Jim Michaels (born September 12, 1965, in Chicago, Illinois) is an American television producer. He is the son of Anna Mae and Robert Michaels and was raised in the suburbs of Des Plaines and Arlington Heights. Michaels graduated from John Hersey High School in Arlington Heights, Illinois, and attended the University of Evansville and graduated with a degree in business. Michaels started and ran the in house computer graphics department at MCA/Universal Studios.

Michaels subsequently moved into television production, eventually producing the NBC series Midnight Caller and Reasonable Doubts. Michaels other series included; Charlie Grace for ABC; Turks, The Guardian and Dr. Vegas for CBS; Odyssey 5; for Showtime; and Lois & Clark: The New Adventures of Superman.

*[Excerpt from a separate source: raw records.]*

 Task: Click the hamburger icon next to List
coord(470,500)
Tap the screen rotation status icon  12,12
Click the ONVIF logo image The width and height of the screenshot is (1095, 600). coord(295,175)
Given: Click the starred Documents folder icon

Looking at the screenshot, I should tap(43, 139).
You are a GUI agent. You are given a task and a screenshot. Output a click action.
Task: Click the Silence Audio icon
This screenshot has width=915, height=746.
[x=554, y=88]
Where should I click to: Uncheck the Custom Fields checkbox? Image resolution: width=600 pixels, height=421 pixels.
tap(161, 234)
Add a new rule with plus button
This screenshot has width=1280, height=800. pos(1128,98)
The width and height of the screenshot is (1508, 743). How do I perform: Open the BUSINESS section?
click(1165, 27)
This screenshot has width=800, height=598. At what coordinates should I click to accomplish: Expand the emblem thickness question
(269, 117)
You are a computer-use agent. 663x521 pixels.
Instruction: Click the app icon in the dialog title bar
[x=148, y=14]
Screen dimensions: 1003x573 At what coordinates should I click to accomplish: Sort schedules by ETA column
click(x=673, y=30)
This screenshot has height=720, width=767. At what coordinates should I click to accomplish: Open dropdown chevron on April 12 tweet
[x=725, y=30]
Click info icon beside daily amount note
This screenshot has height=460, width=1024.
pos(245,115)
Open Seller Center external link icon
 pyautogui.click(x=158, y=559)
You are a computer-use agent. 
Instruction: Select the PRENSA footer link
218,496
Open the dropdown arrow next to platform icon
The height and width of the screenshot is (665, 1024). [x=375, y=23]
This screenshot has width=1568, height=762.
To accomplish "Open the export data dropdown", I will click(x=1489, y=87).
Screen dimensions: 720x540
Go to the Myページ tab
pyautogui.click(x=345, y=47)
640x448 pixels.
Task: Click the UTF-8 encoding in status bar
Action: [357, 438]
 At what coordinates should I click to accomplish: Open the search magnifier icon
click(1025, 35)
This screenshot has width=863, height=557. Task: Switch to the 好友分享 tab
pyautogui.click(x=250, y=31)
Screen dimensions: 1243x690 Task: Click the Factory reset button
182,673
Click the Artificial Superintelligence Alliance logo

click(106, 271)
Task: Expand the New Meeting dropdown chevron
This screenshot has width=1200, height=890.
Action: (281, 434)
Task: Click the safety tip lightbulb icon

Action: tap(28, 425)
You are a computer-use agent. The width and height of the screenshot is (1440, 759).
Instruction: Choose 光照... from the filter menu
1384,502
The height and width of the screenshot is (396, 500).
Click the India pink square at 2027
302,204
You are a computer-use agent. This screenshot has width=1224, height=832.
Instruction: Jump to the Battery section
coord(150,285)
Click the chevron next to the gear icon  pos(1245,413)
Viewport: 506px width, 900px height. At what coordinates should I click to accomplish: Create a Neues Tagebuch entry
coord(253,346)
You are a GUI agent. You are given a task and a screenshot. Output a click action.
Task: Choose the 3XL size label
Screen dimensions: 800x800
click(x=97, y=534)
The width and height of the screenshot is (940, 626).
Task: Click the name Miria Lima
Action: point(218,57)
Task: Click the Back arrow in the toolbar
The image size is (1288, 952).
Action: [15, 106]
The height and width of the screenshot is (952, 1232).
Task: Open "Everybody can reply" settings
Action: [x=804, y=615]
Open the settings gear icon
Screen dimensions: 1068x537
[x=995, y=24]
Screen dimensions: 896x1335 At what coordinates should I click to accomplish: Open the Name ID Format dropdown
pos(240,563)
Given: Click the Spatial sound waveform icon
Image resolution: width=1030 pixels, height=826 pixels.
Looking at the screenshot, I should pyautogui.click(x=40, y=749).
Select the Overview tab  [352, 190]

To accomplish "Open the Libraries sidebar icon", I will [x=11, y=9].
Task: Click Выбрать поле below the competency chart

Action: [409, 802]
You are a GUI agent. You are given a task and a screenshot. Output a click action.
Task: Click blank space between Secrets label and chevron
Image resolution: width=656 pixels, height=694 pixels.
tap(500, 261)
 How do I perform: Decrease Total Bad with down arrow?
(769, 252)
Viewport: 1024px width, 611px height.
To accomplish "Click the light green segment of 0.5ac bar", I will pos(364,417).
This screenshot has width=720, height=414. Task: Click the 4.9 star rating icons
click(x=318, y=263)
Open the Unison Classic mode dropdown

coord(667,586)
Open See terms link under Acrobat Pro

Michaels is a member of the Producers Guild of America, Directors Guild of America, Screen Actors Guild, the Academy of Television Arts & Sciences, American Film Institute and has guest lectured at the Academy of Art, UCLA and NYU. Michaels worked with Ali LeRoi and Chris Rock producing the television series Everybody Hates Chris for all four seasons, and joined the production team at Supernatural for the 2009–2020 seasons.

Early life 

He is the son of Anna Mae and Robert Michaels and was raised in the suburbs of Des Plaines and Arlington Heights. Michaels graduated from John Hersey

Michaels graduated from the University of Evansville in Evansville, Indiana. He has 2 siblings, Steve and Christine.

Supernatural 

Jim Michaels became the co-executive producer of the TV series Supernatural with Warner Brothers Television in British Columbia at the beginning of Season 5, a role which was previously filled by Kim Manners for seasons 1–4.

Career 
The Chicago native landed his first producing gig on the NBC series Midnight Caller starring Gary Cole. He next served as a producer co-producer of the NBC series Reasonable Doubts, a one-hour drama starring Mark Harmon and Academy Award winner Marlee Matlin.

For three seasons beginning in 1993, Michaels was co-producer of Lois & Clark: The New Adventures of Superman. That year he had an offscreen role as the aquatic theater's announcer in the movie Free Willy.

Some of Michaels' other producing credits include Charlie Grace, a one-hour ABC detective drama starring Mark Harmon as a private detective raising a 12 year old LeeLee Sobieski. Jim Michaels also produced Escape from Atlantis, a two-hour cable movie for Starz/Encore.

Michaels' next project was the CBS series, Turks, starring William Devane followed by Cover Me: Based on the True Life of an FBI Family series for the USA Network. Michaels subsequently produced The Guardian pilot for CBS, the Odyssey 5 series for Showtime followed by Dr. Vegas for CBS.

Michaels produced the Golden Globe nominated Chris Rock inspired series Everybody Hates Chris. This show set the record for highest rated comedy ever to air on the UPN/CW network.

With the canceling of Everybody Hates Chris after 88 episodes, Michaels joined the producing team at Supernatural in the beginning of season 5 for Warner Bros. Television where he continues to see it to the end of the final season 15 until he moved into a new role as a producer of the next TV series which is set to be announced at the end of Supernatural.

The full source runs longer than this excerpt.